▶ [Collected data]:
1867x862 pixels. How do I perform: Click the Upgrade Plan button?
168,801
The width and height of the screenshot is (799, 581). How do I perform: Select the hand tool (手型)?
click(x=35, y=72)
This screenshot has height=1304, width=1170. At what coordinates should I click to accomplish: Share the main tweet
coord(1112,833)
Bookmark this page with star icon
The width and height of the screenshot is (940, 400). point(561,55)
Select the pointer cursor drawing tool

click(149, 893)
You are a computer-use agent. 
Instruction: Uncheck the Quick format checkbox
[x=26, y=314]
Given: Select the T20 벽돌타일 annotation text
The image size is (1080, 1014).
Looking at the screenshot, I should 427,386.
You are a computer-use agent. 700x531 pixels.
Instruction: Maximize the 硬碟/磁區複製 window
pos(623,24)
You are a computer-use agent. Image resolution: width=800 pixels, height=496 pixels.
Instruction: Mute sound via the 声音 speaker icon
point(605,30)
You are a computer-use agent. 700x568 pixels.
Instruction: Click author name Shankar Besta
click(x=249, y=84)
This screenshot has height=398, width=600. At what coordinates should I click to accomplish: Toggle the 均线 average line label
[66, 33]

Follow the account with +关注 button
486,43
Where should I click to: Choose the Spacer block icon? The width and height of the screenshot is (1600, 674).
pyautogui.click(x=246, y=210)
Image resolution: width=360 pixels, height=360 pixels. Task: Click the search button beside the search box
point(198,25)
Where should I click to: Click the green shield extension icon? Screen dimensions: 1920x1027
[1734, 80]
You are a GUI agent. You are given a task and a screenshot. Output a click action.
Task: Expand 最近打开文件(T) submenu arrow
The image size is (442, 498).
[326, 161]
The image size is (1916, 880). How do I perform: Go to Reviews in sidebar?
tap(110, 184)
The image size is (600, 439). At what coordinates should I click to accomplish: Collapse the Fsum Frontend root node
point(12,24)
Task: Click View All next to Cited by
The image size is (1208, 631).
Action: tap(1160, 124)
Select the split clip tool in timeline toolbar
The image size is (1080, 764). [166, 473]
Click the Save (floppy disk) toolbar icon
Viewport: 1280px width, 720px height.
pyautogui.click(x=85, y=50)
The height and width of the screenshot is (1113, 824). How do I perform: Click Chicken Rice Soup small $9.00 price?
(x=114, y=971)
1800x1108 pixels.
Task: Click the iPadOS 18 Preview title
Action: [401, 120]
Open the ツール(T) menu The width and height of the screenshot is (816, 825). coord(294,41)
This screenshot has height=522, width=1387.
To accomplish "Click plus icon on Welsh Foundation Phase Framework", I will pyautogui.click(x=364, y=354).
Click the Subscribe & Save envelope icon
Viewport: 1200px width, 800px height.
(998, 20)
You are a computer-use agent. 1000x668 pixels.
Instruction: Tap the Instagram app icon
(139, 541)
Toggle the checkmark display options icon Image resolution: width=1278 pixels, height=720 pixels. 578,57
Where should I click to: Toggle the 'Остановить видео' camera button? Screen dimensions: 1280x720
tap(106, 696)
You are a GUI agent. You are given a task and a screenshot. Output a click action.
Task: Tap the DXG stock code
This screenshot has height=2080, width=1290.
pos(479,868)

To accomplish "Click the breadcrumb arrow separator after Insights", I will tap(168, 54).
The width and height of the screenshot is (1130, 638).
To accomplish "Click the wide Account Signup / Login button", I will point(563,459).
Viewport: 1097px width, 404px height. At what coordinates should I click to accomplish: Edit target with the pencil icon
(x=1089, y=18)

▶ [Work instruction]:
Going through the records above, state how many lines carry "agent", with no other text.

▶ [Task result]:
7